Little Mishka is a great traveller and she visited many countries. After thinking about where to travel this time, she chose XXX — beautiful, but little-known northern country.

Here are some interesting facts about XXX:

  1. XXX consists of n cities, k of whose (just imagine!) are capital cities.
  2. All of cities in the country are beautiful, but each is beautiful in its own way. Beauty value of i-th city equals to ci.
  3. All the cities are consecutively connected by the roads, including 1-st and n-th city, forming a cyclic route 1 — 2 — ... — n — 1. Formally, for every 1 ≤ i < n there is a road between i-th and i + 1-th city, and another one between 1-st and n-th city.
  4. Each capital city is connected with each other city directly by the roads. Formally, if city x is a capital city, then for every 1 ≤ i ≤ n,  i ≠ x, there is a road between cities x and i.
  5. There is at most one road between any two cities.
  6. Price of passing a road directly depends on beauty values of cities it connects. Thus if there is a road between cities i and j, price of passing it equals ci·cj.

Mishka started to gather her things for a trip, but didn't still decide which route to follow and thus she asked you to help her determine summary price of passing each of the roads in XXX. Formally, for every pair of cities a and b (a < b), such that there is a road between a and b you are to find sum of products ca·cb. Will you help her?

Input

The first line of the input contains two integers n and k (3 ≤ n ≤ 100 000, 1 ≤ k ≤ n) — the number of cities in XXX and the number of capital cities among them.

The second line of the input contains n integers c1, c2, ..., cn (1 ≤ ci ≤ 10 000) — beauty values of the cities.

The third line of the input contains k distinct integers id1, id2, ..., idk (1 ≤ idi ≤ n) — indices of capital cities.

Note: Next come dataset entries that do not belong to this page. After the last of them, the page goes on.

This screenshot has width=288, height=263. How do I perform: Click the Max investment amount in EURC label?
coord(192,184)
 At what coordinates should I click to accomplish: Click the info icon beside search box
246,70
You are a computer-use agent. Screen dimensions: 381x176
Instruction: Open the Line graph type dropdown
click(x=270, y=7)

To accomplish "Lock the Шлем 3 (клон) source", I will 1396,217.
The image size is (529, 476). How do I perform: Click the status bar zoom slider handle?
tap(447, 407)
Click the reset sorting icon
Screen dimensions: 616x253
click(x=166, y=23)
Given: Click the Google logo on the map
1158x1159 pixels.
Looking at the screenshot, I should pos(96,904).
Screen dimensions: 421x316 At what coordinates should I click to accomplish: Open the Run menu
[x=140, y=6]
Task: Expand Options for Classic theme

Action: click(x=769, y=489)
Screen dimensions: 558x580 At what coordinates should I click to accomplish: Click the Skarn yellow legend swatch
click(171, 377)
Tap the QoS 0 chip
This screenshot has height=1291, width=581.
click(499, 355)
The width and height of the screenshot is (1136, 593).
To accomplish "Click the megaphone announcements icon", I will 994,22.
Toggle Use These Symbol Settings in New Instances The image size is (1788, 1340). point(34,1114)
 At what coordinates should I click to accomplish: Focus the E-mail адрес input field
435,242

Indices are given in ascending order.

Output

Print the only integer — summary price of passing each of the roads in XXX.

Examples
Input
4 1
2 3 1 2
3
Output
17
Input
5 2
3 5 2 2 4
1 4
Output
71
Note

This image describes first sample case:

It is easy to see that summary price is equal to 17.

This image describes second sample case:

It is easy to see that summary price is equal to 71.